Outre l’attrait du boîtier face à la compétition, c’est aussi une aubaine pour les photographes nikonistes déjà équipés en optiques : pour 180 euros de plus soit 1950 euros, le boîtier peut directement remplacer ou au moins épauler un D800, un D750 ou tout autre reflex plein format. Avec les atouts de l’hybride que sont l’obturateur électronique silencieux, le mode vidéo 4K et le poids plus modéré, entre autres choses.
Sans doute bousculé par la position de force de Sony sur le segment, Nikon, une fois n’est pas coutume, a dû faire de gros efforts en termes de prix. Et c’est tout à l’avantage des photographes.
Face à la concurrence
Vous shootez déjà avec des appareils Nikon plein format et vous avez un budget serré ? Le Z6 est le meilleur choix pour vous. Avec un FTZ, vous pourrez recycler vos optiques et le prix de départ de 1770 euros est des plus intéressants. Attention cependant au surcoût engendré par les cartes mémoires XQD et le lecteur XQD qui est bien à prendre en compte. À titre purement subjectif, votre serviteur ne se voit pas partir sans au moins deux cartes mémoire Sony XQD d’au moins 64 Go chacune, soit un total de 340 € pour 128 Go de stockage (ce qui ne coûte que 225 € avec des SanDisk SDXC Extreme Pro UHS-II à 300MB/s Class 10). Même en descendant à 2×32 Go, il faut au moins compter 240 euros, contre seulement 130 euros pour la même configuration avec des SD SanDisk Pro.

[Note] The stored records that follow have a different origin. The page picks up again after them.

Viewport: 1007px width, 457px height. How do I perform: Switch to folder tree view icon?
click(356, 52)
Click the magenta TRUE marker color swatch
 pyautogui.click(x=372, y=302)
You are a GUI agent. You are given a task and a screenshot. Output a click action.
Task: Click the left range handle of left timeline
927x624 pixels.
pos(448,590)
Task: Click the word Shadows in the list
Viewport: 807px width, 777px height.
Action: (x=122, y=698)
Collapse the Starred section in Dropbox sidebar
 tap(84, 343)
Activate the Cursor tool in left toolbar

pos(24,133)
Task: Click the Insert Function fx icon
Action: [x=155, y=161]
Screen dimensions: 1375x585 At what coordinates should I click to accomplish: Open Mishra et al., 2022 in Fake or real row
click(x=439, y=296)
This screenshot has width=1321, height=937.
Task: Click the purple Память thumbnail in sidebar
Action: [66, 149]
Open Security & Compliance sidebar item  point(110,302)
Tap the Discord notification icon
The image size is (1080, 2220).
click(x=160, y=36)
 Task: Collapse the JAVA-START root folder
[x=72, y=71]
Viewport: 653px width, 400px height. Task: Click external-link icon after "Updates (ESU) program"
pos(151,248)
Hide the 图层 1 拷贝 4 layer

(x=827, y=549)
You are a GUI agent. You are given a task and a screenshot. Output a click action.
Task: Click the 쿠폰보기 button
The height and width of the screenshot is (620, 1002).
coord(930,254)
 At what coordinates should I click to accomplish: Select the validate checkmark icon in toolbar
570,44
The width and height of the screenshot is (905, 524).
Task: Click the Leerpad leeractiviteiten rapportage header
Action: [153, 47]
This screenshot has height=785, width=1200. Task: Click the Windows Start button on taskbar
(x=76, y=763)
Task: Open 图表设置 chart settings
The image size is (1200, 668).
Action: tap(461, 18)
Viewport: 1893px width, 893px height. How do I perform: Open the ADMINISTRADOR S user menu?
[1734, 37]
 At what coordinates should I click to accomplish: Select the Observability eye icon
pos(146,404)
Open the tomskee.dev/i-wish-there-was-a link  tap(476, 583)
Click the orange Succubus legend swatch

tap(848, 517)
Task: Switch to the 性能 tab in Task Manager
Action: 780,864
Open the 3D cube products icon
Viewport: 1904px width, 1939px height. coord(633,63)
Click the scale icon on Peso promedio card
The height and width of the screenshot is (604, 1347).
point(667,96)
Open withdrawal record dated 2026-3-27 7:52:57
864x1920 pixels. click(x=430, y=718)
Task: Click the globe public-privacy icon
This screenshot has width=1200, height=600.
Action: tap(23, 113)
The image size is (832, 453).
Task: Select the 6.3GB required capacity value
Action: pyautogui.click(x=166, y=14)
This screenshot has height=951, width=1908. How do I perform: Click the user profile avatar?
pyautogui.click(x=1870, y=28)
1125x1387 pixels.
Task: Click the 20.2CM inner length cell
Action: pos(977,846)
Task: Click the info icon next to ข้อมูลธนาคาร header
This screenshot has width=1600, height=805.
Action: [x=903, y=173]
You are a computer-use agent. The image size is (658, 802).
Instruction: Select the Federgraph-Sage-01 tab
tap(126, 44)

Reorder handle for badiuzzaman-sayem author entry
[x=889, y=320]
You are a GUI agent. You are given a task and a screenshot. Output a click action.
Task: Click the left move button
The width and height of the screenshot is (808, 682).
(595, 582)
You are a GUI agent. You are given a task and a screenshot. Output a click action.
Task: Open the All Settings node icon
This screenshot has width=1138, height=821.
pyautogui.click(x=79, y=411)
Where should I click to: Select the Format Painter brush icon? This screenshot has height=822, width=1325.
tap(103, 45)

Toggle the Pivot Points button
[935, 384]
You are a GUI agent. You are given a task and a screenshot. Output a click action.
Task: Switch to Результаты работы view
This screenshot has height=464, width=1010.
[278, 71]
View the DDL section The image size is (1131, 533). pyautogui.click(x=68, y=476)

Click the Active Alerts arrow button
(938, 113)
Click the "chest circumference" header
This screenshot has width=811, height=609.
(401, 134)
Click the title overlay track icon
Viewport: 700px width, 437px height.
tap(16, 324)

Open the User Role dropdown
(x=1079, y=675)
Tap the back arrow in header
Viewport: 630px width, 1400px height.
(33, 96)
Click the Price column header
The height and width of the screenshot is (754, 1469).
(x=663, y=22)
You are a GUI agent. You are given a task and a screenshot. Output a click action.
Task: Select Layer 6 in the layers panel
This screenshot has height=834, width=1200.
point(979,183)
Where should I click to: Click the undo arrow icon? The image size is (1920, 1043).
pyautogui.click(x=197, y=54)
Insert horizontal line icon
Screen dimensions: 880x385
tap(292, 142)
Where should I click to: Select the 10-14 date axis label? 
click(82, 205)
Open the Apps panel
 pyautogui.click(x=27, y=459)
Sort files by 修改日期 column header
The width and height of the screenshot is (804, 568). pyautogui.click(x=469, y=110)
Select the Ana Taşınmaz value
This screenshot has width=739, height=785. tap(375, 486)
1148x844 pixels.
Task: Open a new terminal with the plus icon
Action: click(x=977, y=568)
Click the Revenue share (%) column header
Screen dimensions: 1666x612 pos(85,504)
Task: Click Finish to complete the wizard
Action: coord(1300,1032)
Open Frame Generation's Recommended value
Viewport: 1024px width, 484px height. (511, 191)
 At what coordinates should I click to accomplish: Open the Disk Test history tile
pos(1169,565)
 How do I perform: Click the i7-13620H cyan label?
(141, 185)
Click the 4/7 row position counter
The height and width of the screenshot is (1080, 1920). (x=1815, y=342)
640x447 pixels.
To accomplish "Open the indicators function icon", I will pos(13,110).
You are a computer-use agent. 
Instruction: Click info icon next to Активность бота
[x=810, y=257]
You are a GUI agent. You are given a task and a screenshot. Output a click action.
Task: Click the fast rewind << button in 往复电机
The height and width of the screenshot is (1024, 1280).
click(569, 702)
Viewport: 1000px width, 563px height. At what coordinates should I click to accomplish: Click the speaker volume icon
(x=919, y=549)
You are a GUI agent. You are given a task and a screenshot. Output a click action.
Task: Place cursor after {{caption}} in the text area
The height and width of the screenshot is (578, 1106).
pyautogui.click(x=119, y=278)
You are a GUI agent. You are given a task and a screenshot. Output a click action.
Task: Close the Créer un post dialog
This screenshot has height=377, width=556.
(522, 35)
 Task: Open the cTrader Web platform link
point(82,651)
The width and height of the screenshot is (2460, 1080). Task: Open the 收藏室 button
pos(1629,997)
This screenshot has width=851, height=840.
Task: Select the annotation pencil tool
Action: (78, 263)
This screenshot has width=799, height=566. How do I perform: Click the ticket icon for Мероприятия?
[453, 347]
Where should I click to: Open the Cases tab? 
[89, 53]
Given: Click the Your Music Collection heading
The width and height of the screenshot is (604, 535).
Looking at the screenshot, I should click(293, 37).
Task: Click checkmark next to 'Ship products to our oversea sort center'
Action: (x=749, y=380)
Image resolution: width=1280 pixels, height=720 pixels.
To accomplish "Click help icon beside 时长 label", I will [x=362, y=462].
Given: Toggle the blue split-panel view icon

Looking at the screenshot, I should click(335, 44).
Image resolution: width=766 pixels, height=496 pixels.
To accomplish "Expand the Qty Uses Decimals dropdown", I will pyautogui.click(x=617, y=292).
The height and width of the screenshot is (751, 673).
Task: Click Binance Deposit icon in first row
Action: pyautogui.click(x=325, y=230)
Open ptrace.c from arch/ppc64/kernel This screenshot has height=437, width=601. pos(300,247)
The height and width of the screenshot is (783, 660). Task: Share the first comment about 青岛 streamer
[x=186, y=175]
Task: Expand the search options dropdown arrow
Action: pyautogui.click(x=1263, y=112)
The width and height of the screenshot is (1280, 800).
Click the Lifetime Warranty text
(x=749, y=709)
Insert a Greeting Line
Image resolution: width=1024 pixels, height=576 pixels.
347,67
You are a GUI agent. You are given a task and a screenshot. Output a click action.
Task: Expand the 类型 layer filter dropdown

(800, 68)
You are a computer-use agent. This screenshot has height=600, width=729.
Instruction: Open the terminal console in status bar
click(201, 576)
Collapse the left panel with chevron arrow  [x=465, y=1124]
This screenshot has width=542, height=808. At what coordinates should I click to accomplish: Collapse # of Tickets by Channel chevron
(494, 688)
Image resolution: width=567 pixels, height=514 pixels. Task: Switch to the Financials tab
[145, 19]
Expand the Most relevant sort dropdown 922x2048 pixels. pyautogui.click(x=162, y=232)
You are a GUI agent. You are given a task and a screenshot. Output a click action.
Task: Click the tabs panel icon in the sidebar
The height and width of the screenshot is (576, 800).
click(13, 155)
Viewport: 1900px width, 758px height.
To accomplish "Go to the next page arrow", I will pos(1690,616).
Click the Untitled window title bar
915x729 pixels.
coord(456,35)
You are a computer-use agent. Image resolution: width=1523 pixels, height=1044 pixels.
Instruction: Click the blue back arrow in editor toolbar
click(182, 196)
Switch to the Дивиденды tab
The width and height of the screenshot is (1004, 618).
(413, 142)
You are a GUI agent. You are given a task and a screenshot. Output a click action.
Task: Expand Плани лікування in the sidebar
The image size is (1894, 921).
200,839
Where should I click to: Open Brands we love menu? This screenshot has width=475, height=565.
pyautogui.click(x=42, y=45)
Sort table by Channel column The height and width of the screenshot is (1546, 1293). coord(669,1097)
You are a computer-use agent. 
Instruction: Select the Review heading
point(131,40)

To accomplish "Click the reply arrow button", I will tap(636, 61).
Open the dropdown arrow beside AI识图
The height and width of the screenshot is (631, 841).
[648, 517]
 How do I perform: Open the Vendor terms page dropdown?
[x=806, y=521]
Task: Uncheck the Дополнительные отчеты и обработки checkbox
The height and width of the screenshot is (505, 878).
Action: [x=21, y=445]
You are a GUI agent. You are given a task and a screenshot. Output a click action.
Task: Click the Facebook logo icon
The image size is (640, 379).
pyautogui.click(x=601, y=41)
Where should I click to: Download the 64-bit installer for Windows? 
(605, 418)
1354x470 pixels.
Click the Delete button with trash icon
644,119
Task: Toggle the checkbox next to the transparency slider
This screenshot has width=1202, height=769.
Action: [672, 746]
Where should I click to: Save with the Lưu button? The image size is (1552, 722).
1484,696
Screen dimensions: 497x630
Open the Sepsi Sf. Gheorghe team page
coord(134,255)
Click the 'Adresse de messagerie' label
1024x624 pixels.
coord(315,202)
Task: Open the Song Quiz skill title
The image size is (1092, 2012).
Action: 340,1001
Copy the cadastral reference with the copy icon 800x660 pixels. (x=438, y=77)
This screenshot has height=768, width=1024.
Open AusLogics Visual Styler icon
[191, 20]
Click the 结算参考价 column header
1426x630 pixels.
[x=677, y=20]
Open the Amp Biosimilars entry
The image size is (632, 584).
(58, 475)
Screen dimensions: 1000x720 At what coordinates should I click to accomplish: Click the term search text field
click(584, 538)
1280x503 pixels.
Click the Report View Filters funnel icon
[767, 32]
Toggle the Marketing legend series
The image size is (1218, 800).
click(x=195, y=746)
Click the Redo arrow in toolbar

Dans le cas d’un photographe qui souhaite investir aujourd’hui de manière importante dans un système hybride en partant de rien, l’écosystème Nikon Z n’est pas assez riche, notamment en téléobjectifs. Les systèmes les plus riches sont le Micro 4/3 (très tourné vers la vidéo), Fujifilm X (en APS-C et avec d’excellentes optiques natives) et surtout le système Alpha FE de Sony, le plus riche en optiques professionnelles.
Si on se cantonne au monde du plein format autour de 24 Mpix, le Sony Alpha A7 Mark III est deux fois plus endurant (710 clichés), s’avère meilleur dans les domaines de l’autofocus et de la rafale, tout en profitant d’un parc optique plus riche. Mais il est plus cher (entre 300 et 500 euros selon les offres).
Le Panasonic Lumix S1 s’avère quant à lui technologiquement supérieur en tous points au Z6 (plus d’options vidéo, plus de fonctionnalités, meilleur équipement, notamment le viseur, etc.), mais il est plus lourd, plus encombrant… Et 730 euros plus cher !
À contrario, l’EOS R de Canon, quoique plus cher, s’avère largement inférieur au Nikon Z6 – recadrage violent en vidéo, capteur non stabilisé, etc. Pourtant, il reste le premier choix des Canonistes qui ne veulent pas revendre leurs objectifs, de par sa compatibilité native (moyennant un adaptateur) avec les optiques EF de Canon. L’EOS RP est un tout petit peu moins cher que le Nikon Z6, mais il est tellement inférieur qu’il n’y a même pas match.